OMVs administered orally or injected into the mouse bloodstream reach the brain, altering astrocyte function and promoting neuronal damage in vivo. The effects of OMVs on astrocytes were confirmed in vitro and shown to be NF-κB-dependent. These findings suggest that Hp could trigger systemic effects by releasing nanosized vesicles that cross epithelial barriers and access the CNS, thus altering brain cells.

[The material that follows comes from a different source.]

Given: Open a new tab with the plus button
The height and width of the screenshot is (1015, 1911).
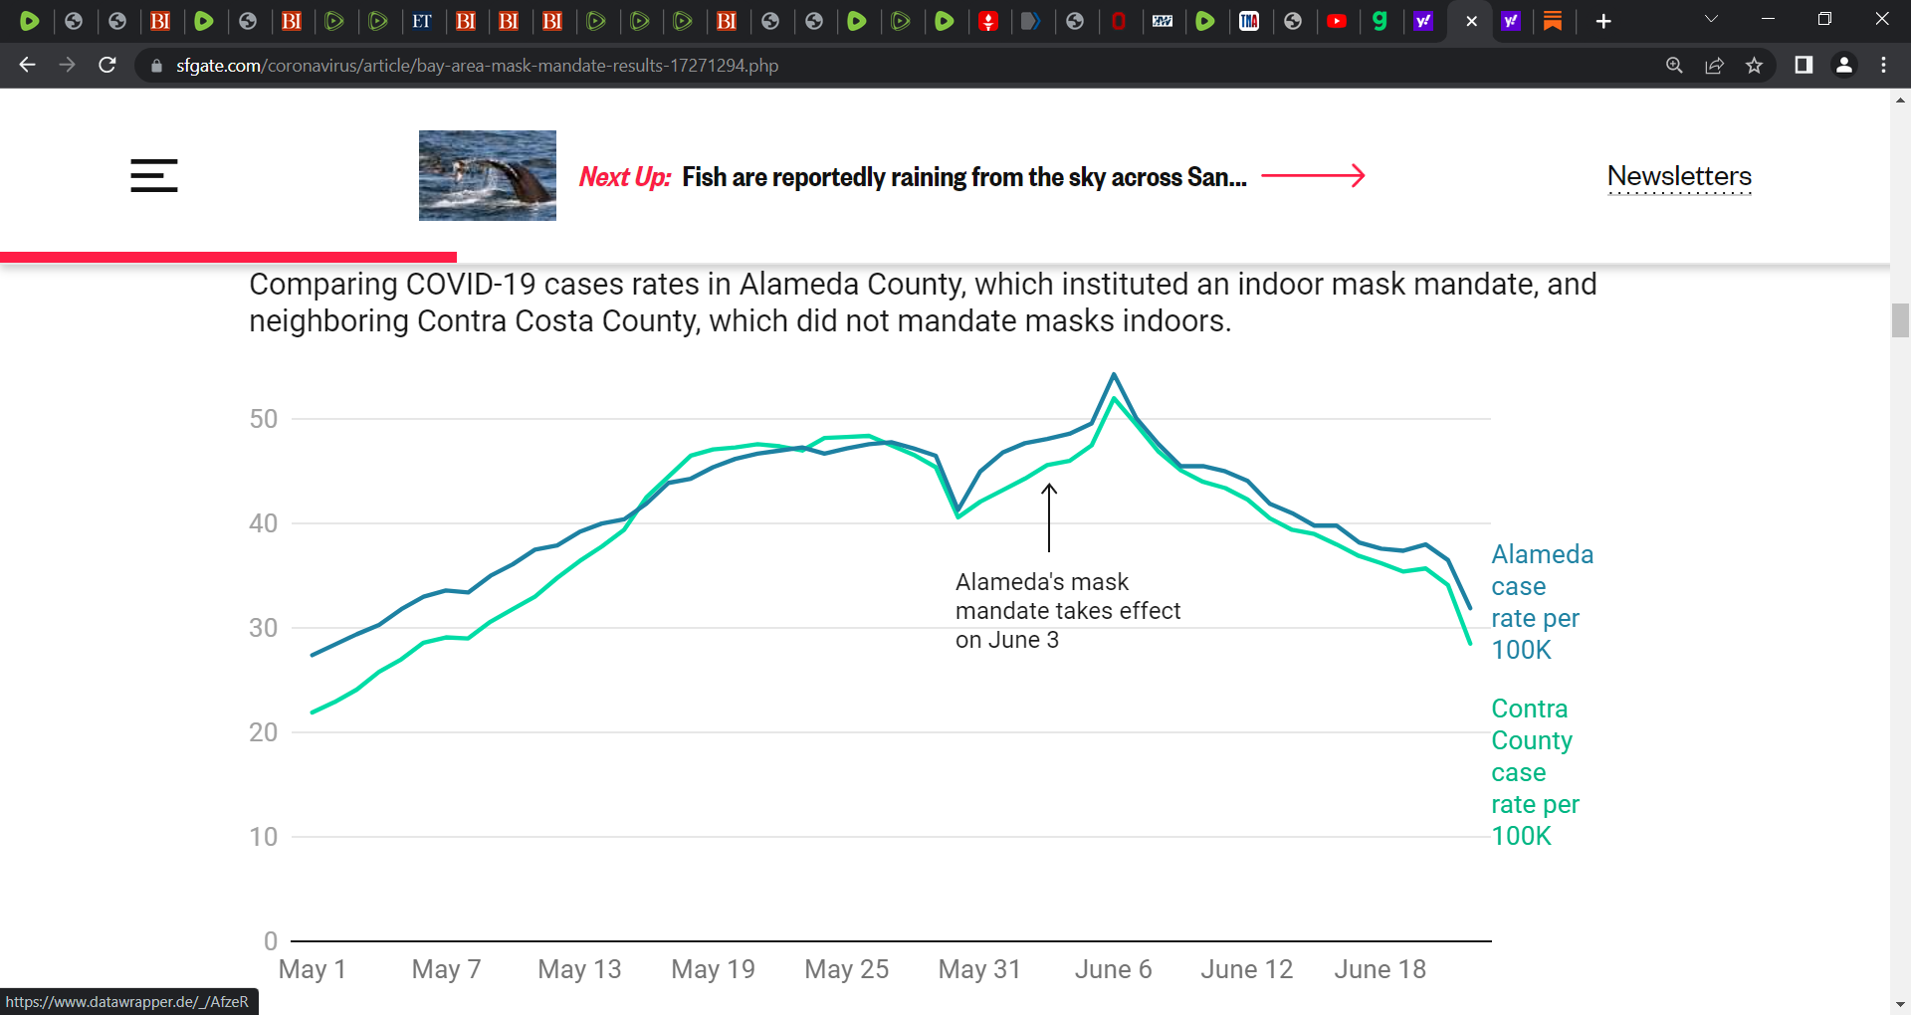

幽门螺杆菌(Hp)感染了全球 50%人口的胃部。重要的是,这种细菌的慢性感染与几种胃外病理有关,包括神经退行性疾病。在这种情况下,大脑星形胶质细胞会变得反应性和神经毒性。然而,目前尚不清楚是这种高度流行的细菌还是它们产生的纳米大小的外膜囊泡(OMVs)能够到达大脑,从而影响神经元/星形胶质细胞。在这里,我们评估了 Hp OMVs 对体内和体外星形胶质细胞和神经元的影响。
通过质谱(MS/MS)对纯化的 OMVs 进行了表征。用标记的 OMVs 进行口服或尾静脉注射,以研究 OMV 与大脑的分布。通过对组织样本进行免疫荧光染色,我们评估了 GFAP(星形胶质细胞)、βIII 微管蛋白(神经元)和脲酶(OMVs)。通过监测 NF-κB 激活、反应性标志物表达、星形胶质细胞条件培养基(ACM)中的细胞因子以及神经元细胞活力,评估了 OMVs 对星形胶质细胞的体外作用。
脲酶和 GroEL 是 OMVs 中的主要蛋白质。在小鼠大脑中检测到脲酶(OMVs),其存在与星形胶质细胞反应性和神经元损伤一致。在体外,OMVs 通过增加中间丝蛋白 GFAP 和波形蛋白、质膜 αβ 整联蛋白和半通道连接蛋白 43 来诱导星形胶质细胞反应性。OMVs 还产生了神经毒性因子,并以依赖于转录因子 NF-κB 激活的方式促进 IFNγ 的释放。反应性星形胶质细胞上的表面抗原以及对 OMVs 做出反应的分泌因子,被证明会抑制轴突生长并损害神经元。
口服给予或注射到小鼠血液中的 OMVs 到达大脑,改变星形胶质细胞功能并在体内促进神经元损伤。在体外证实了 OMVs 对星形胶质细胞的作用,并表明该作用依赖于 NF-κB。这些发现表明,Hp 可以通过释放纳米大小的囊泡来触发全身性效应,这些囊泡可以穿过上皮屏障并进入中枢神经系统,从而改变脑细胞。